Seçilen Bölüm.
- - - - - - -
28 Şubat 2013 Perşembe



Ağladım, ağlarım
zaten bu gidişle daha çok ağlayacağız.


26 Eylül 2012 Çarşamba

Hayvana merhameti olmayandan merhamet bekleme!


          Bilen bilir küçüklüğümden beri hep bi kedim olsun istedim durdum. Annemin kılı tüyü dert etmesi yüzünden hiç bi zaman evcil hayvana sahip olamamıştım. Ta ki üniversiteyi kazanıncaya kadar. Sürekli kedi isteyip durdum ve bi telefon ile 5yavru kediden haberim oldu. Hiç üşenmedim Pendik'e kadar gittim. 5 tane tüy yumağı. Kimisi kanepe altına giriyo kimisi büfenin altına. Hepsini alıp eve götürmek istedim ama birine bakabilirdim. En sarı olanını kucağıma aldım, eve getirdim ve ona baştan beri aklımda olan ismi verdim HARDAL.
        Başta annemden baya bi azar işitsemde şimdilerde annem istanbula gelince ilk beni değilde hardalı kucaklıyor. Sürekli netten kamera ile hardalı gösteriyorum ona iyi bak diye tembihliyor falan filan. Evet annem hep bi evcil hayvan istemedi çünki kılı ciğere yapışır hasta olursun yok çocuğun olmaz gibi nedenler sundu. Ama anneminde küçükken kedisi olduğunu öğrenince en büyük nedenlerden birininde ayrılık zamanı gelince evin bireyi olan o kıl yumagından ayrılmak olduğunu söyledi. O kadar bağlanınca ölmesi veya kaybolması gibi bi ihtimal tabiri caizse yüreğimi dağlıyor hani Allah korusun dedirtiyor.
- - - - - - -
Veri Satırları.

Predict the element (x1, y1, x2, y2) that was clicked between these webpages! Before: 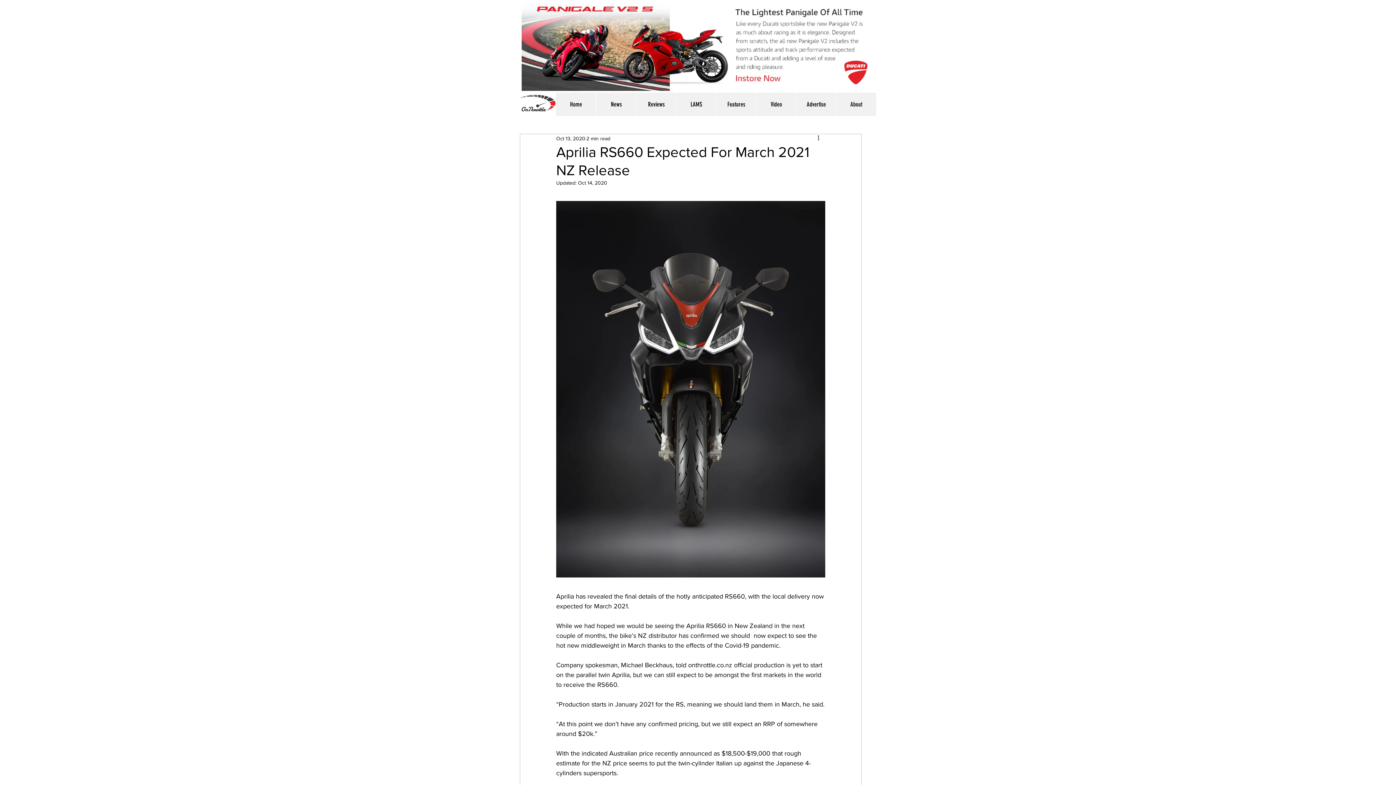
- - - - - - -
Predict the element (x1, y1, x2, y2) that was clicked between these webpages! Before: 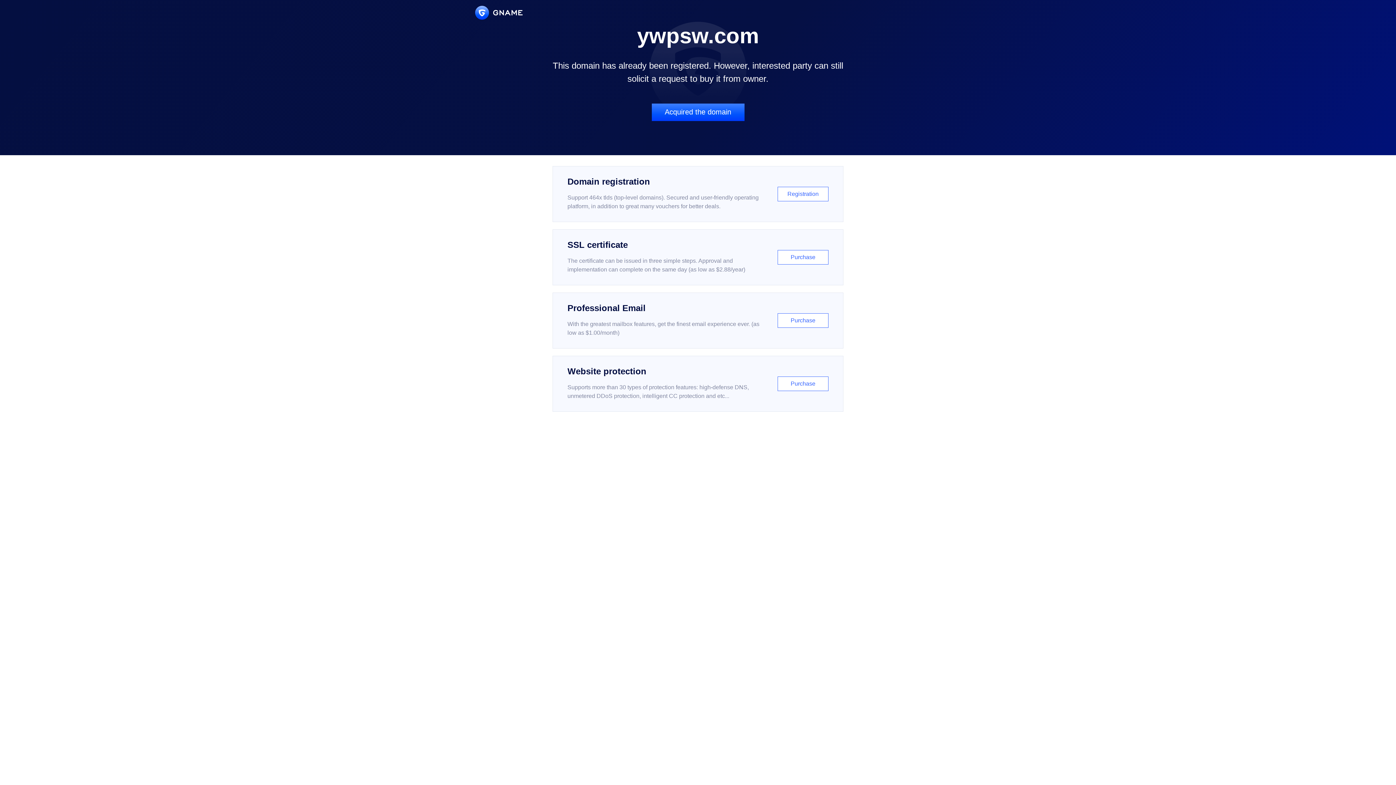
- - - - - - -
Verilen Görev. Lütfen Hardal yazısında "Başta annemden baya" ifadesinden "Allah korusun dedirtiyor." ifadesine kadar olan kısmı hiç değiştirmeden geri verin. Yanıt için listeye değil, yalnızca Hardal yazısına dayanın.

Tam Yanıt.
Başta annemden baya bi azar işitsemde şimdilerde annem istanbula gelince ilk beni değilde hardalı kucaklıyor. Sürekli netten kamera ile hardalı gösteriyorum ona iyi bak diye tembihliyor falan filan. Evet annem hep bi evcil hayvan istemedi çünki kılı ciğere yapışır hasta olursun yok çocuğun olmaz gibi nedenler sundu. Ama anneminde küçükken kedisi olduğunu öğrenince en büyük nedenlerden birininde ayrılık zamanı gelince evin bireyi olan o kıl yumagından ayrılmak olduğunu söyledi. O kadar bağlanınca ölmesi veya kaybolması gibi bi ihtimal tabiri caizse yüreğimi dağlıyor hani Allah korusun dedirtiyor.